On Monday, National Commission for Protection of Child Rights (NCPCR) asked the Maharashtra government to file an urgent appeal against the recent Bombay High Court (HC) judgement which stated that an act cannot be termed as sexual assault if there is no “skin-to-skin” contact.
Drafting a letter to the Maharashtra Chief Secretary, NCPCR Chairperson Priyank Kanoongo said that the words “skin-to-skin with sexual intention without penetration” in the judgment need to be reviewed. She also added that the state should take note as it seems to be derogatory to the minor victim in the case.
“Considering the seriousness of the issue, the commission being the monitoring body under section 44 of the POCSO Act , 2012 requests you to take necessary steps in the matter and file an urgent appeal against the aforesaid impugned judgment of the Hon’ble High Court,” Kanoongo said.
On January 19, Justice Pushpa Ganediwala of the Nagpur bench of the Bombay HC stated that groping a minor’s breast without “skin-to-skin contact” cannot be called as sexual assault as defined under the Protection of Children from Sexual Offences (POCSO) Act.

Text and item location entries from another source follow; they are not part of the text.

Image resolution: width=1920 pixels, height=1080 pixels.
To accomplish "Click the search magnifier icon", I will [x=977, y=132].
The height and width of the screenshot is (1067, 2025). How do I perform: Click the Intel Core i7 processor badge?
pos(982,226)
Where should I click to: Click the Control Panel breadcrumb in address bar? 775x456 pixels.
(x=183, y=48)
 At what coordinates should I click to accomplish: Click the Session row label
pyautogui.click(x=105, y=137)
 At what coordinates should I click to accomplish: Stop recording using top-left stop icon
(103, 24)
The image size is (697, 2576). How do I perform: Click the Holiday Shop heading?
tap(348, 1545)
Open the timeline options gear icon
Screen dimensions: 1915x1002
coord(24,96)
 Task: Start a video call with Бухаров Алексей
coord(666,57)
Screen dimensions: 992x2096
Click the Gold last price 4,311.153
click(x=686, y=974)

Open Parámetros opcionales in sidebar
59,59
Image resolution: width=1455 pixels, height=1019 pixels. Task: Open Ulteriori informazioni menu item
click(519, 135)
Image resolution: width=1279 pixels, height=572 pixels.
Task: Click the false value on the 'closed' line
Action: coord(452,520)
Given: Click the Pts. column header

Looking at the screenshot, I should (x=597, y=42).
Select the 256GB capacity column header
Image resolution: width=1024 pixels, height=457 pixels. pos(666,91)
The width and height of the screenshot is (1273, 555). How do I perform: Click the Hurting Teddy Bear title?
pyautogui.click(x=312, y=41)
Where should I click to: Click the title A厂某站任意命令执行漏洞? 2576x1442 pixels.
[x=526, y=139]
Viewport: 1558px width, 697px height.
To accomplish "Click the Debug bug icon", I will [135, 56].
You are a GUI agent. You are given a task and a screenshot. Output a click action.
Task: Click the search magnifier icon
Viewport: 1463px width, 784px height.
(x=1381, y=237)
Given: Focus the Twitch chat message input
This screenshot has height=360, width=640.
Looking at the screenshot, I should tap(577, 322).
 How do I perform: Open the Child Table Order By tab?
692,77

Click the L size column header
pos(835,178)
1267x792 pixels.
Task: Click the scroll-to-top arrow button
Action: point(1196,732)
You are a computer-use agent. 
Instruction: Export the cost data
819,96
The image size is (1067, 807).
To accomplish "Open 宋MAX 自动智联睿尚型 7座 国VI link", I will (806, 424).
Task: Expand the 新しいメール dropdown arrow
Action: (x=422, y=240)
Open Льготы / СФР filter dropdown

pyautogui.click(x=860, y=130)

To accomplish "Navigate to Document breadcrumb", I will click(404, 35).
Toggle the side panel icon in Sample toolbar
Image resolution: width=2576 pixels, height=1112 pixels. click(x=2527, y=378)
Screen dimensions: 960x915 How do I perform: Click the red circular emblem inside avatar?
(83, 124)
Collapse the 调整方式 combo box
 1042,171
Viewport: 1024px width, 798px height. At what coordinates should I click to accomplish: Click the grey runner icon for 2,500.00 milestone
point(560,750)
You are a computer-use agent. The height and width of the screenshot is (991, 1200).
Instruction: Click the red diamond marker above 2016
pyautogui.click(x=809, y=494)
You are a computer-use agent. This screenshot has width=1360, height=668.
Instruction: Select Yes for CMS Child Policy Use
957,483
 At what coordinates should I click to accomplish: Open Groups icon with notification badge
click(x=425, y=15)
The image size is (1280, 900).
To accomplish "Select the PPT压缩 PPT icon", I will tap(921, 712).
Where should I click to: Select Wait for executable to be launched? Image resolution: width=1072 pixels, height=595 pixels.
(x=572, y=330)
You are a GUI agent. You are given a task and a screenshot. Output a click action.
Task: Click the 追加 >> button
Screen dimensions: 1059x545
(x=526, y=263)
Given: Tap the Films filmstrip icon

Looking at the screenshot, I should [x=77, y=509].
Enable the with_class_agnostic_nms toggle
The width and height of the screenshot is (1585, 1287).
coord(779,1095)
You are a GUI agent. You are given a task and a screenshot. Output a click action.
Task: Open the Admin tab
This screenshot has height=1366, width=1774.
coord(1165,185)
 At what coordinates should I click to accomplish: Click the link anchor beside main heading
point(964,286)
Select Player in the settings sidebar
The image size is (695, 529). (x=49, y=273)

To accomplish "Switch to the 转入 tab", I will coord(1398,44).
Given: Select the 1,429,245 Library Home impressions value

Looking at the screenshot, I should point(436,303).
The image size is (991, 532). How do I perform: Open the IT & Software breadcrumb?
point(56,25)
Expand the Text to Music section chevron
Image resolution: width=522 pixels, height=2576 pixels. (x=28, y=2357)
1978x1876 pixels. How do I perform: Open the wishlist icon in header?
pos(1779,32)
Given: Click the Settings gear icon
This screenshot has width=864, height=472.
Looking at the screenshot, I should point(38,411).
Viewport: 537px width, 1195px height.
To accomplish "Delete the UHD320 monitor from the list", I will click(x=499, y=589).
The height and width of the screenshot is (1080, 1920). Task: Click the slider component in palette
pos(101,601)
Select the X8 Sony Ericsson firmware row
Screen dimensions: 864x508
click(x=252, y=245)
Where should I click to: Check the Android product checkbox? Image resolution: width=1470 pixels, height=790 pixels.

“Evidently, it is not the case of the prosecution that the appellant removed her top and pressed her breast. The act of pressing of breast of the child aged 12 years, in the absence of any specific detail as to whether the top was removed or whether he inserted his hand inside the top and pressed her breast, would not fall in the definition of ‘sexual assault,” Justice Ganediwala was quoted in the report.